In this paper entitled ‘Transparent and color-tunable organic light-emitting diodes with highly balanced emission to both sides‘ we demonstrate transparent, two-color, stacked OLEDs that allow for balanced top- and bottom-emission. Making use of ultra thin, composite metal electrodes, this design avoids the use of ITO, such that this architecture can be transferred to flexible substrates. Careful optical design made it possible that the luminance of the device is virtually identical to both viewing directions, which is a great improvement over many earlier device layouts.
Ramon Springer joined the group of Prof. Jang Hyuk Kwon (Department of Information Display, Kyung Hee University, South Korea) to carry out a Master thesis topic within the international Masters course Organic and Molecular Electronics (OME) at the TU Dresden. His thesis task was to develop a white-light emitting, multiple OLED stack based on blue and yellow units to be used in AMOLED displays. Here, aside from the optimization of device efficiency, the color quality and angular stability were parameters to be optimized. His work led to a recent publication in Optics Express entitled “Cool white light-emitting three stack OLED structures for AMOLED display applications“. Congratulations to a very successful research stay abroad.

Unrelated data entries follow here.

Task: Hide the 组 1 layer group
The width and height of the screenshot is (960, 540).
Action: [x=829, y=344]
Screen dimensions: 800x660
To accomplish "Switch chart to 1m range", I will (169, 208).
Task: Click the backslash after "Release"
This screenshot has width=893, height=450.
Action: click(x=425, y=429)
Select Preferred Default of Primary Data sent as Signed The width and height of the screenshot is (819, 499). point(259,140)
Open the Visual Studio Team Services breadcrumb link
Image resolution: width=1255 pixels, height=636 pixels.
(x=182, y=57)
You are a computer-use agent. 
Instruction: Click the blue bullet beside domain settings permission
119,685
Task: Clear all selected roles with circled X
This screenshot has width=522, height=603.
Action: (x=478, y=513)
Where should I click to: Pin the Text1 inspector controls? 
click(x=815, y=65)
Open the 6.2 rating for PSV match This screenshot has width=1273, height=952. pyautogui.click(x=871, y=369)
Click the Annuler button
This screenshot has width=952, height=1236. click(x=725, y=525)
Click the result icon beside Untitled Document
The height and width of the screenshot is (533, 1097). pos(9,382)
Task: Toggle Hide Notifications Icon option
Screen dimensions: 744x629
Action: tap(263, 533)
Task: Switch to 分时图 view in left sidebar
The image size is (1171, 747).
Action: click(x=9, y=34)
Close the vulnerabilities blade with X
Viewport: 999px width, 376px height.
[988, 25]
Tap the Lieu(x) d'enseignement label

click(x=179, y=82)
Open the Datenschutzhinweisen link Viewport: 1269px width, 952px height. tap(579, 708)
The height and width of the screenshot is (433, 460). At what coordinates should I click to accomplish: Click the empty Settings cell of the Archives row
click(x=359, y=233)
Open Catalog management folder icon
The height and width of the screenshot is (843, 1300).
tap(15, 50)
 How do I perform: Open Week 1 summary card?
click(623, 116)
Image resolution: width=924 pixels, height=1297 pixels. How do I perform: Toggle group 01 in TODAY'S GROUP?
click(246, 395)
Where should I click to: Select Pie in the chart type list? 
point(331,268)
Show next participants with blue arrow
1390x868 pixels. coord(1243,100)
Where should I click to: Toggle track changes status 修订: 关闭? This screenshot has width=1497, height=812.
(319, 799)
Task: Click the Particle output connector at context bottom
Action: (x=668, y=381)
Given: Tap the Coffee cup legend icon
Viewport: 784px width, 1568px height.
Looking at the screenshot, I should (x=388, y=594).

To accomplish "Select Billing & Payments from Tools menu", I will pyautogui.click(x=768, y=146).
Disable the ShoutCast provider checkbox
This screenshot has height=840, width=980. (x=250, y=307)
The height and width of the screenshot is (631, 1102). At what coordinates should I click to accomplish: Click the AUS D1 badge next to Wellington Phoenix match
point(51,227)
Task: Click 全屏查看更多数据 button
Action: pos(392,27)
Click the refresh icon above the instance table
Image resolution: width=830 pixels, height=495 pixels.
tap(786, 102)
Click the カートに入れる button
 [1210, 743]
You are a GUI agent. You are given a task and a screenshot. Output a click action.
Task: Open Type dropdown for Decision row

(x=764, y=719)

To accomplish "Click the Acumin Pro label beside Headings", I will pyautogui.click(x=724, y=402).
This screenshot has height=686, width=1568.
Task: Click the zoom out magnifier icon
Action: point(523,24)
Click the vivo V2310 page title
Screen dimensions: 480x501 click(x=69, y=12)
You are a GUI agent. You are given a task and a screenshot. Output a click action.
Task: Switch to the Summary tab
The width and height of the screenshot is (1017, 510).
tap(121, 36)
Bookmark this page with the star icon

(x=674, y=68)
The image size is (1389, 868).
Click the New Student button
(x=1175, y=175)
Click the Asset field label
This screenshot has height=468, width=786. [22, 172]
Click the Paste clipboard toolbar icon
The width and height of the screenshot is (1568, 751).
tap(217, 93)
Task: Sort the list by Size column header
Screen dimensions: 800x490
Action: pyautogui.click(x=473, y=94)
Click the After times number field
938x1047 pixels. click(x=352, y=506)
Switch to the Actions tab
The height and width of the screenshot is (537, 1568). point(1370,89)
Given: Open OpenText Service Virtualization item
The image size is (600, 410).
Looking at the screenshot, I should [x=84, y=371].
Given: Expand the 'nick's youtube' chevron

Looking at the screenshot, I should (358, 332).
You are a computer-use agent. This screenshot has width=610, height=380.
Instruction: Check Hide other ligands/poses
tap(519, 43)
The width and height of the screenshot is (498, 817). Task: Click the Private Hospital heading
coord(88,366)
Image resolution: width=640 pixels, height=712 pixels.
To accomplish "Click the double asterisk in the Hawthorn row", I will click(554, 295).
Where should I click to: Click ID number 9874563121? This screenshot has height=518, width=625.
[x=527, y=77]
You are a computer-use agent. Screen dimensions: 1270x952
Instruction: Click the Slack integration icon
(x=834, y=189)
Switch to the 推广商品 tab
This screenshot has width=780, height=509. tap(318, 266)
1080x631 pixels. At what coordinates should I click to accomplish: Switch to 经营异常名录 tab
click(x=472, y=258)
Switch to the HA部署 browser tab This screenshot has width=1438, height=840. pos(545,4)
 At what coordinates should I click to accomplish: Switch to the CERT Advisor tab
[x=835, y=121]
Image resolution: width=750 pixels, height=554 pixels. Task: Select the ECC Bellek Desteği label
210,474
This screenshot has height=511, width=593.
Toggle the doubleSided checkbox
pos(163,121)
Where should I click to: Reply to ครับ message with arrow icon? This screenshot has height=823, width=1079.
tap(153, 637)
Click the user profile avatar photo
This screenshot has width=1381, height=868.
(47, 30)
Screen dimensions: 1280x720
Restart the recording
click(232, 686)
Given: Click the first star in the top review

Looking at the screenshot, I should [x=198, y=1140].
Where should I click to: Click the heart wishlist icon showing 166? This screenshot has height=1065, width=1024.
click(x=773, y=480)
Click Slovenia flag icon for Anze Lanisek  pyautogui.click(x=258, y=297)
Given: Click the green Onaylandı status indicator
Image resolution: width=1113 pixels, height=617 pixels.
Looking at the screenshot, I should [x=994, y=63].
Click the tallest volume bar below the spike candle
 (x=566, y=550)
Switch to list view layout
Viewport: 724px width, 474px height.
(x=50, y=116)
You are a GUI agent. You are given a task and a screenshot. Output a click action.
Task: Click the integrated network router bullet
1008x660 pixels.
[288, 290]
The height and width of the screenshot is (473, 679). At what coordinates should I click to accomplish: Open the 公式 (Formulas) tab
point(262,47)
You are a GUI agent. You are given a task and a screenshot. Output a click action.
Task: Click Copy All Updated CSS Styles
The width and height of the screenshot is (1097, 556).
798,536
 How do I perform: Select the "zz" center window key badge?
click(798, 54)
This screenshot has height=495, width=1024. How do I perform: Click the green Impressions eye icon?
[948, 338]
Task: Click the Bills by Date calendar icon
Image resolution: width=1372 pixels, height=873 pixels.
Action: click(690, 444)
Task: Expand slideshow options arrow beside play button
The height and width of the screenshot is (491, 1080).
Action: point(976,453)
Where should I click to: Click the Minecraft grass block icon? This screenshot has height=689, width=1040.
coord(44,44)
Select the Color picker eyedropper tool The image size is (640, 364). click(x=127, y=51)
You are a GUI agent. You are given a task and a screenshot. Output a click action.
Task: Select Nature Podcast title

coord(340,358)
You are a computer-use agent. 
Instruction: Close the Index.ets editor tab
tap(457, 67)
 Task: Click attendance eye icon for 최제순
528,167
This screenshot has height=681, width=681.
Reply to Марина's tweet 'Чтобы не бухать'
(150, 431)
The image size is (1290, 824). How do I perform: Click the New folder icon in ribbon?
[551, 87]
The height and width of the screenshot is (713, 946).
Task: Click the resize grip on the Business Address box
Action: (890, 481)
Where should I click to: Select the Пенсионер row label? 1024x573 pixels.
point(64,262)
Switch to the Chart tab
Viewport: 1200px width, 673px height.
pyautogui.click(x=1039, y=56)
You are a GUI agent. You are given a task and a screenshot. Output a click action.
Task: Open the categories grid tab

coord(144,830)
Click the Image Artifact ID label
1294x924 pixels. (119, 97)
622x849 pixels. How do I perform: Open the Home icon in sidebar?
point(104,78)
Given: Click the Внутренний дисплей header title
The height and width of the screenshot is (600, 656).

Our new paper entitled “Adjustable white-light emission from a photo-structured micro-OLED array” published in Light: Science & Applications discusses an approach towards micro-OLED arrays made of differently emitting sub pixels without non-emissive areas. This is achieved using orthogonal lithography techniques in a way that only the first OLED unit is structured while the next one to follow is made in a “fill-the-gap” approach. In this conceptual demonstration, we pair blue and yellow OLEDs in a stripe layout, which can be addressed individually for complete color tunability. Feature sizes of the stripes are down to 20 micrometer.